Exercise directions: Update the data from the line containing "580x363 pixels. Task: Open" up to and including the line containing "pyautogui.click(x=59, y=399)" by replacing "Sequence menu" with "Sequence dropdown". Return only those lines, with everything else unchanged.

Supplied records:
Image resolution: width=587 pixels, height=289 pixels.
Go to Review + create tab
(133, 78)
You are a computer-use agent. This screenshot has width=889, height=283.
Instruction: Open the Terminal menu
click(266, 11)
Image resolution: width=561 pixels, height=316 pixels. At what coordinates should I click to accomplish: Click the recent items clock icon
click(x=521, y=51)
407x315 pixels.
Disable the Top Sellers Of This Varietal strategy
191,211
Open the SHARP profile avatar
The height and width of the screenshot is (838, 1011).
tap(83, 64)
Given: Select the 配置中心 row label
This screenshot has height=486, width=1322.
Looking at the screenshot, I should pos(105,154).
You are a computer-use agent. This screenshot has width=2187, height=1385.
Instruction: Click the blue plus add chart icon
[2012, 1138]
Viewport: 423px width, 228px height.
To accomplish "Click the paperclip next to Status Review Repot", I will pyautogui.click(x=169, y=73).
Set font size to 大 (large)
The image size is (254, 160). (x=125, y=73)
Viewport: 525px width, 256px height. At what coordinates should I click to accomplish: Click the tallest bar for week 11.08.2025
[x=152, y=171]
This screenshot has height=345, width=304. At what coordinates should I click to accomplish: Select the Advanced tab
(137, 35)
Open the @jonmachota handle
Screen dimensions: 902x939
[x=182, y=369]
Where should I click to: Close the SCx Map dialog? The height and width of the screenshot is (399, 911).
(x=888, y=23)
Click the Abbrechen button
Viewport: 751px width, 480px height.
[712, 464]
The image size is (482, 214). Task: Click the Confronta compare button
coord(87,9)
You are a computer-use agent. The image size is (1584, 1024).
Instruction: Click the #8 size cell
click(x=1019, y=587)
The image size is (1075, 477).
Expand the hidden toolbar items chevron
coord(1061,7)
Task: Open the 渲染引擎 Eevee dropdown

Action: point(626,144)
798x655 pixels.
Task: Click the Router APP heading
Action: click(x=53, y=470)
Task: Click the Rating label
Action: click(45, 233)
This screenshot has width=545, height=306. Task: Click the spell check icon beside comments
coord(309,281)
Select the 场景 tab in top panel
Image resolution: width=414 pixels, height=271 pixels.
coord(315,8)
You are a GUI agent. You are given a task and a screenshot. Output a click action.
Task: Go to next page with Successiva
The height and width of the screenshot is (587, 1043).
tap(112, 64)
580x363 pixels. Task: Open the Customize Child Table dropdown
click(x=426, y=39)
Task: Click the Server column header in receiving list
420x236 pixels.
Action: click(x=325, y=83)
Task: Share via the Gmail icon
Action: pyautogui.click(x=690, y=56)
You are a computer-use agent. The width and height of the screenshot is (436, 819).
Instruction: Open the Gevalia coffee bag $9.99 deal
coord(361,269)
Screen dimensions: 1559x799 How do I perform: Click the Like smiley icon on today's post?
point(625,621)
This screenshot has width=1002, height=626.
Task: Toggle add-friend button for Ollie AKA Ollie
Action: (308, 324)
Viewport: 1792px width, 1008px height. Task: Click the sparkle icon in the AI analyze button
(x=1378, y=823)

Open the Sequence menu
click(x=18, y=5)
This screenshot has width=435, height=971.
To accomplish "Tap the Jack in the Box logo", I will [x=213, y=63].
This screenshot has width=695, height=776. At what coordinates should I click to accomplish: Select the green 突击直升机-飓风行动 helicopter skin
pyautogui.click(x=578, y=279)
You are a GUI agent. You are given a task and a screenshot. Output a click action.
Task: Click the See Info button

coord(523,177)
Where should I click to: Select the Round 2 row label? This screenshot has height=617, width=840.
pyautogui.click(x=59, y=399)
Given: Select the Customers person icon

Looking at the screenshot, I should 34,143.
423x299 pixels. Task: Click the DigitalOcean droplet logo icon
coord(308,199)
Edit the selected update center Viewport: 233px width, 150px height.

Solution to this problem:
580x363 pixels. Task: Open the Customize Child Table dropdown
click(x=426, y=39)
Task: Click the Server column header in receiving list
420x236 pixels.
Action: click(x=325, y=83)
Task: Share via the Gmail icon
Action: pyautogui.click(x=690, y=56)
You are a computer-use agent. The width and height of the screenshot is (436, 819).
Instruction: Open the Gevalia coffee bag $9.99 deal
coord(361,269)
Screen dimensions: 1559x799 How do I perform: Click the Like smiley icon on today's post?
point(625,621)
This screenshot has width=1002, height=626.
Task: Toggle add-friend button for Ollie AKA Ollie
Action: (308, 324)
Viewport: 1792px width, 1008px height. Task: Click the sparkle icon in the AI analyze button
(x=1378, y=823)

Open the Sequence dropdown
click(x=18, y=5)
This screenshot has width=435, height=971.
To accomplish "Tap the Jack in the Box logo", I will [x=213, y=63].
This screenshot has width=695, height=776. At what coordinates should I click to accomplish: Select the green 突击直升机-飓风行动 helicopter skin
pyautogui.click(x=578, y=279)
You are a GUI agent. You are given a task and a screenshot. Output a click action.
Task: Click the See Info button

coord(523,177)
Where should I click to: Select the Round 2 row label? This screenshot has height=617, width=840.
pyautogui.click(x=59, y=399)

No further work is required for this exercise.